* _Source material_:
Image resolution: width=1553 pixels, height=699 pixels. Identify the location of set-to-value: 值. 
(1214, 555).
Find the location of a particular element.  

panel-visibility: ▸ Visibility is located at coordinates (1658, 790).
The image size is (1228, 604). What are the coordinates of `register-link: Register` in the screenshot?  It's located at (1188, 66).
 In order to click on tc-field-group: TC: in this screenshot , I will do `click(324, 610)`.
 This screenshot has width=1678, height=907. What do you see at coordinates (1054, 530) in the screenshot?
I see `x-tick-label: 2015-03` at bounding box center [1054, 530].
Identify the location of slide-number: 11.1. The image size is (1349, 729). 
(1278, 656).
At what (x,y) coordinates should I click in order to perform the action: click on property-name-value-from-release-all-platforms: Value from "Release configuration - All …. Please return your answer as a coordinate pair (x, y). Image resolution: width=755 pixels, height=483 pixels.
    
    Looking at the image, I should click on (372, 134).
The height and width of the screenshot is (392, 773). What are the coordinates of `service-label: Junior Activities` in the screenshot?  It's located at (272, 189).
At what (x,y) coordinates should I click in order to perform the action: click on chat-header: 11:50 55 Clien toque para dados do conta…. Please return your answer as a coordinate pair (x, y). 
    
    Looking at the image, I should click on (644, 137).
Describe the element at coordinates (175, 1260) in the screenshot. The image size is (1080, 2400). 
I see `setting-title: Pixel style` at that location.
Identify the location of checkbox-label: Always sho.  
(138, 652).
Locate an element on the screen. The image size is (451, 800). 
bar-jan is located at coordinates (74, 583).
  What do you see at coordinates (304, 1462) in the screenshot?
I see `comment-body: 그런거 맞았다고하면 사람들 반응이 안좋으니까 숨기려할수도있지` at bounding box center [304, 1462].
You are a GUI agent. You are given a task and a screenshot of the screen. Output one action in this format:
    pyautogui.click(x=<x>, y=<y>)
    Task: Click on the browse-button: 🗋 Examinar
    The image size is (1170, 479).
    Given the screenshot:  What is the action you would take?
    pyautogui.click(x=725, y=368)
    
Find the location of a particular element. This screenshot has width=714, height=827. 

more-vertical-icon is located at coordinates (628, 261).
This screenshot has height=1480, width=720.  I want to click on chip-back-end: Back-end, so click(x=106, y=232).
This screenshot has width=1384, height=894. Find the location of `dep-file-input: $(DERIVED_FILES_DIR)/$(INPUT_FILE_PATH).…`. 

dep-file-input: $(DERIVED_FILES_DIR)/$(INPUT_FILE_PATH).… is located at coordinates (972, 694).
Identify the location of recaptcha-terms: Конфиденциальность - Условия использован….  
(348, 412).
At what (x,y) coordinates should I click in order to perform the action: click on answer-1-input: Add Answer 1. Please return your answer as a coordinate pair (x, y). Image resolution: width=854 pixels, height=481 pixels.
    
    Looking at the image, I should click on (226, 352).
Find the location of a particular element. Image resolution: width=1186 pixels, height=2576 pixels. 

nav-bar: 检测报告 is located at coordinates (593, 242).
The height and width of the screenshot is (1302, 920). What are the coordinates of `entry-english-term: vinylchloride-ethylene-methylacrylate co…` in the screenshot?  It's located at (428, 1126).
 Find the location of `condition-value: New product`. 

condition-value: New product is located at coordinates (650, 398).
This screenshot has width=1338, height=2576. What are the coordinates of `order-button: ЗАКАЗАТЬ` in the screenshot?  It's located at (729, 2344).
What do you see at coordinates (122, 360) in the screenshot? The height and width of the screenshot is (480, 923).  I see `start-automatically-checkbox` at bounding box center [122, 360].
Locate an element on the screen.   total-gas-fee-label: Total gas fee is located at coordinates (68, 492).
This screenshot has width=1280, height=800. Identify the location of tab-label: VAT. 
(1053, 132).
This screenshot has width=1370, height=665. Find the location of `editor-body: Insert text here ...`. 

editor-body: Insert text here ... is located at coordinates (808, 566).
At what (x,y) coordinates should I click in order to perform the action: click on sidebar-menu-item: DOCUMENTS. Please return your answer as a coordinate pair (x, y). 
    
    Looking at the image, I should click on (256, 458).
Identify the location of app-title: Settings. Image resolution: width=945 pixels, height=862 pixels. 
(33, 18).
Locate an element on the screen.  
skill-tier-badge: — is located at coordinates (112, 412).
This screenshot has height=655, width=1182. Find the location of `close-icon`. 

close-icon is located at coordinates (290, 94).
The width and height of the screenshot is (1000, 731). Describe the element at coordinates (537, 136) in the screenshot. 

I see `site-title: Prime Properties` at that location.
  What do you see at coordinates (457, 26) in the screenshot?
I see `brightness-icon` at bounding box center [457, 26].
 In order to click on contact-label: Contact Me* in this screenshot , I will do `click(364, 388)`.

* _Task description_:
Edit the data above so that each "coordinate pair" becomes "point", leaving everything else unchanged.

* _Task response_:
Image resolution: width=1553 pixels, height=699 pixels. Identify the location of set-to-value: 值. 
(1214, 555).
Find the location of a particular element.  

panel-visibility: ▸ Visibility is located at coordinates (1658, 790).
The image size is (1228, 604). What are the coordinates of `register-link: Register` in the screenshot?  It's located at (1188, 66).
 In order to click on tc-field-group: TC: in this screenshot , I will do `click(324, 610)`.
 This screenshot has width=1678, height=907. What do you see at coordinates (1054, 530) in the screenshot?
I see `x-tick-label: 2015-03` at bounding box center [1054, 530].
Identify the location of slide-number: 11.1. The image size is (1349, 729). 
(1278, 656).
At what (x,y) coordinates should I click in order to perform the action: click on property-name-value-from-release-all-platforms: Value from "Release configuration - All …. Please return your answer as a point (x, y). Image resolution: width=755 pixels, height=483 pixels.
    
    Looking at the image, I should click on (372, 134).
The height and width of the screenshot is (392, 773). What are the coordinates of `service-label: Junior Activities` in the screenshot?  It's located at (272, 189).
At what (x,y) coordinates should I click in order to perform the action: click on chat-header: 11:50 55 Clien toque para dados do conta…. Please return your answer as a point (x, y). 
    
    Looking at the image, I should click on (644, 137).
Describe the element at coordinates (175, 1260) in the screenshot. The image size is (1080, 2400). 
I see `setting-title: Pixel style` at that location.
Identify the location of checkbox-label: Always sho.  
(138, 652).
Locate an element on the screen. The image size is (451, 800). 
bar-jan is located at coordinates (74, 583).
  What do you see at coordinates (304, 1462) in the screenshot?
I see `comment-body: 그런거 맞았다고하면 사람들 반응이 안좋으니까 숨기려할수도있지` at bounding box center [304, 1462].
You are a GUI agent. You are given a task and a screenshot of the screen. Output one action in this format:
    pyautogui.click(x=<x>, y=<y>)
    Task: Click on the browse-button: 🗋 Examinar
    The image size is (1170, 479).
    Given the screenshot:  What is the action you would take?
    pyautogui.click(x=725, y=368)
    
Find the location of a particular element. This screenshot has width=714, height=827. 

more-vertical-icon is located at coordinates (628, 261).
This screenshot has height=1480, width=720.  I want to click on chip-back-end: Back-end, so click(x=106, y=232).
This screenshot has width=1384, height=894. Find the location of `dep-file-input: $(DERIVED_FILES_DIR)/$(INPUT_FILE_PATH).…`. 

dep-file-input: $(DERIVED_FILES_DIR)/$(INPUT_FILE_PATH).… is located at coordinates (972, 694).
Identify the location of recaptcha-terms: Конфиденциальность - Условия использован….  
(348, 412).
At what (x,y) coordinates should I click in order to perform the action: click on answer-1-input: Add Answer 1. Please return your answer as a point (x, y). Image resolution: width=854 pixels, height=481 pixels.
    
    Looking at the image, I should click on (226, 352).
Find the location of a particular element. Image resolution: width=1186 pixels, height=2576 pixels. 

nav-bar: 检测报告 is located at coordinates (593, 242).
The height and width of the screenshot is (1302, 920). What are the coordinates of `entry-english-term: vinylchloride-ethylene-methylacrylate co…` in the screenshot?  It's located at (428, 1126).
 Find the location of `condition-value: New product`. 

condition-value: New product is located at coordinates (650, 398).
This screenshot has width=1338, height=2576. What are the coordinates of `order-button: ЗАКАЗАТЬ` in the screenshot?  It's located at (729, 2344).
What do you see at coordinates (122, 360) in the screenshot? The height and width of the screenshot is (480, 923).  I see `start-automatically-checkbox` at bounding box center [122, 360].
Locate an element on the screen.   total-gas-fee-label: Total gas fee is located at coordinates (68, 492).
This screenshot has width=1280, height=800. Identify the location of tab-label: VAT. 
(1053, 132).
This screenshot has width=1370, height=665. Find the location of `editor-body: Insert text here ...`. 

editor-body: Insert text here ... is located at coordinates (808, 566).
At what (x,y) coordinates should I click in order to perform the action: click on sidebar-menu-item: DOCUMENTS. Please return your answer as a point (x, y). 
    
    Looking at the image, I should click on (256, 458).
Identify the location of app-title: Settings. Image resolution: width=945 pixels, height=862 pixels. 
(33, 18).
Locate an element on the screen.  
skill-tier-badge: — is located at coordinates (112, 412).
This screenshot has height=655, width=1182. Find the location of `close-icon`. 

close-icon is located at coordinates (290, 94).
The width and height of the screenshot is (1000, 731). Describe the element at coordinates (537, 136) in the screenshot. 

I see `site-title: Prime Properties` at that location.
  What do you see at coordinates (457, 26) in the screenshot?
I see `brightness-icon` at bounding box center [457, 26].
 In order to click on contact-label: Contact Me* in this screenshot , I will do `click(364, 388)`.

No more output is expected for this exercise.